The hon. Member asked about the cost. We estimate that it might cost about £250,000, but the whole project could be much more expensive. Here, I am sorry to disappoint the hon. Member because, as it is only in peak weekends that the traffic is high, I cannot yet say when we are likely to be able to do anything about this, because the Government's policy is to concentrate funds where traffic is heavy all the year round, and I think that this policy has the general approval of the House.

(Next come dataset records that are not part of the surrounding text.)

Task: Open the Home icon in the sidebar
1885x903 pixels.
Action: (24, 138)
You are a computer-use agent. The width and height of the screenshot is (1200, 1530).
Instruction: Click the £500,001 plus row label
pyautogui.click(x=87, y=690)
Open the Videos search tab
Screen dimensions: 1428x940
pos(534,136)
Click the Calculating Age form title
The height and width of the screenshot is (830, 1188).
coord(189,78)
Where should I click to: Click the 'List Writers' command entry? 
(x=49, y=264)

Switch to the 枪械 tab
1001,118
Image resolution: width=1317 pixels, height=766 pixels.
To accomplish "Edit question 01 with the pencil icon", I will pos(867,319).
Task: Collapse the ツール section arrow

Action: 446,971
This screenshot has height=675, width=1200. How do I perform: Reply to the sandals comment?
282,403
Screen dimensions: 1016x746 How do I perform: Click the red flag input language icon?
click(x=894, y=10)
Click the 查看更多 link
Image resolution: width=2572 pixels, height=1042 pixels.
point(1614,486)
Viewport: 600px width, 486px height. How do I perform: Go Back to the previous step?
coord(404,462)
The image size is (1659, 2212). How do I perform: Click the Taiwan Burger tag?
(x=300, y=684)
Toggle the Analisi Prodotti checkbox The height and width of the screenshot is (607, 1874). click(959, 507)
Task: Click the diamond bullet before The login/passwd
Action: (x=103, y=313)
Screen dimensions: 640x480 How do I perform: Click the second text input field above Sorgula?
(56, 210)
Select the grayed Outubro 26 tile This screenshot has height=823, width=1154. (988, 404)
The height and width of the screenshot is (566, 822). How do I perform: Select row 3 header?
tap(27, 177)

The second peculiar feature is that congestion in the town is to a considerable extent due to the railway itself. This occupies a very choice site in the centre of the town, immediately behind the Eastern Promenade, and the main road linking the eastern and western parts of the town is actually cut by a level crossing at Station Hill. The Railways Board indicated at the transport users' consultative committee that it would be closing the line to freight, which would get rid of the level crossing, and that it would be willing to release land for development. While the closure may therefore add marginally to the peak traffic, the loss of the service ought to reduce the congestion in the town. It should release valuable land for redevelopment, and it might eventually provide the route for an improved northern approach road.

The hon. Member asked why the Porthcawl line should be closed towards the end of January while other holiday resorts were apparently reprieved until mid-February. He might have thought that my right hon. Friend had some grievance against Wales. This is not so, as the hon. Member can now see. In fact, in his recent announcement what my right hon. Friend said was that where a closure was proposed, that is, where a statutory notice was given after 12th February—the day upon which he made his statements; which is why that date was particularly chosen—then, if the decision was that the line should close, the closure must not take place until October, after the end of the holiday season.

But he also said that in making his decision on proposals already published or under consideration—that is, his consideration on pipeline cases, like that which we are now discussing—he would bear in mind the possible effect on holiday travel arrangements this summer. I can say that this was very much in my right hon. Friend's mind when he gave his decision in this case, but he felt that an announcement at the end of January, when the possibility of closure had been known for a year and when the line had in fact been shut in winter, gave those concerned adequate notice and enabled them to make alternative arrangements.

The hon. Gentleman asked me about the T.U.C.C. I doubt whether I could satisfactorily answer that question in the time remaining. Since the hon. Gentleman was speaking from a constituency point of view I thought that I would concentrate my remarks on points of detail. However, if he will read the speech I made on 19th December last when replying to another Adjournment debate and the speech made the following day by my right hon. Friend on the same subject I think that he will find satisfactory answers to the remaining questions I have been unable tonight to answer.

I realise that some local people are afraid that their trade will be hurt. Nevertheless. I believe with the urban district council, if the Press reports since the decision represent the council accurately, that the town will on balance lose little, if anything, from the decision to close and that, with the alternatives available, there should be no hardship to travellers.

I particularly want to make it clear that great care and thought has gone into all the implications of this decision. It may not have been reached quickly, but it could not have been considered with greater thoroughness or sympathy, bearing in mind all the issues which are at stake.

Question put and agreed to.

Adjourned accordingly at sixteen minutes past Eleven o'clock.